Полковник наморщил лоб, перевел взгляд с потолка на противоположную стену спальни. По ней гуляли синие тени, летний ветерок шевелил ситцевые занавески на створках открытого окна. Было тихо и умиротворенно, подобное в казачьей станице случалось весьма редко. Дарган решил нарушить короткую паузу:
— Я так понимаю, что свадьба барышни и кавалера принесла бы выгоду этому герцогу и его большому семейству? — негромко спросил он. — Проще сказать, это будет брак по расчету, как у нас, допустим, женитьба сына простого казака на дочери станичного атамана.
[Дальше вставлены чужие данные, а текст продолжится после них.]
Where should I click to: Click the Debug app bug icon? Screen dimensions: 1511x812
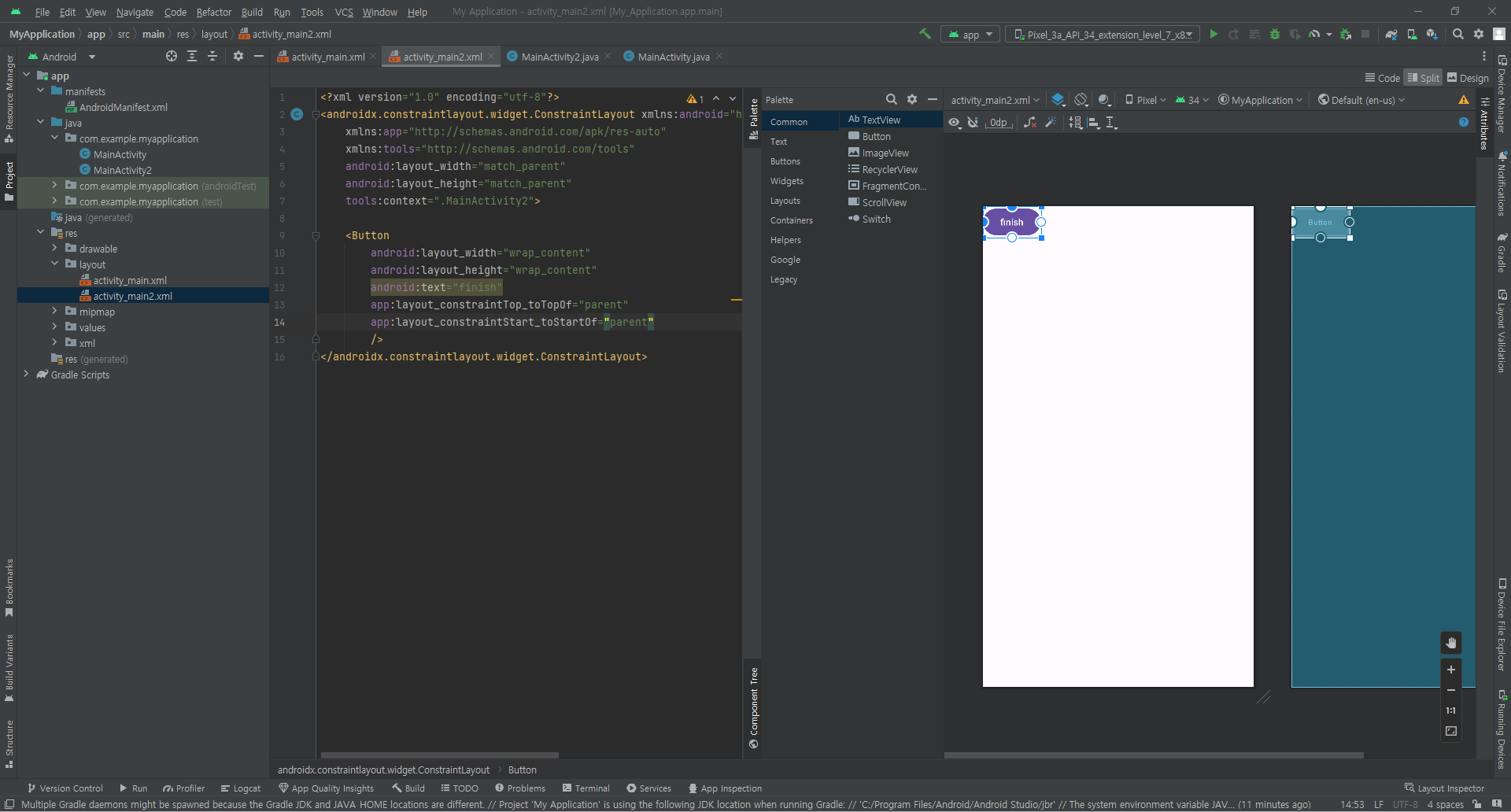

— Я всегда говорила, что ты у меня самый умный мужчина. Добавлю только, что никаких чувств друг к другу они не испытывают, их объединяет лишь страсть к приключениям, — улыбнулась облитая лунным светом Софьюшка. — Добавлю, что месье Буало решил жениться только в тридцать пять лет. Если учесть его упорство, доставшееся ему от вояки-отца, то можно поверить в то, что до этого срока он свое слово не нарушит. А теперь пример, который ты назвал вначале, перенеси из нашей с тобой семьи на французскую знать и получишь первичный результат.
— Значит, Сильвия и Буало не давали друг другу слово. То-то, гляжу, ведут они себя как вроде знакомые, а не как жених с невестой, — огладил бороду Дарган. — Тогда кому какое дело, кто добивается его или ее к себе внимания.
— Вот именно.
— Если дело обстоит таким образом, то пусть наши дети с этими наследниками французских богатеев между собой сами разбираются, — станичный атаман покрепче обнял тихо засмеявшуюся супругу и поудобнее умостил голову на подушке. Уже засыпая, он глубокомысленно изрек: — Лишь бы роду Даргановых от их действий не было никаких неприятностей.